● Given records:

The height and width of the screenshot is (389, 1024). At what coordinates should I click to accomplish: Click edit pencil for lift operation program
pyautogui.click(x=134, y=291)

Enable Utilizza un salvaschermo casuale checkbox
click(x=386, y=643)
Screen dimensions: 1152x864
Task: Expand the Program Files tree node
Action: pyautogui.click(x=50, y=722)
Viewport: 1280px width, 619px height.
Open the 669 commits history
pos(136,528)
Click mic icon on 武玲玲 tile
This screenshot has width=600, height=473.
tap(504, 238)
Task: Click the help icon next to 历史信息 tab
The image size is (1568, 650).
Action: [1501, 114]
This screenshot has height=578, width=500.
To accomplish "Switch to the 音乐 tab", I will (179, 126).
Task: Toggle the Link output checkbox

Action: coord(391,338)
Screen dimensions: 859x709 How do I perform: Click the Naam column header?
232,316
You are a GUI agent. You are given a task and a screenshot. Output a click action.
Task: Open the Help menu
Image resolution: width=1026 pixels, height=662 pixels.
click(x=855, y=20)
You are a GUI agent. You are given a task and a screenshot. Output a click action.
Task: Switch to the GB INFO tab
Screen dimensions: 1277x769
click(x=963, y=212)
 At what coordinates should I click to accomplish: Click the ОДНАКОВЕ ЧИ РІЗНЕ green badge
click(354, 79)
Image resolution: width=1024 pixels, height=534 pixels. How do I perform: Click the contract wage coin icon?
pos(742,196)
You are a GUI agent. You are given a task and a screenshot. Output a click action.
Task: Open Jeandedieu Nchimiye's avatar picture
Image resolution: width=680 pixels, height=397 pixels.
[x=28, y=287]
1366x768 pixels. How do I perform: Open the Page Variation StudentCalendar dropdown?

● Problem:
Lines in the data that hold "Switch" must be located and copied.

● Solution for this task:
To accomplish "Switch to the 音乐 tab", I will (179, 126).
Task: Switch to the GB INFO tab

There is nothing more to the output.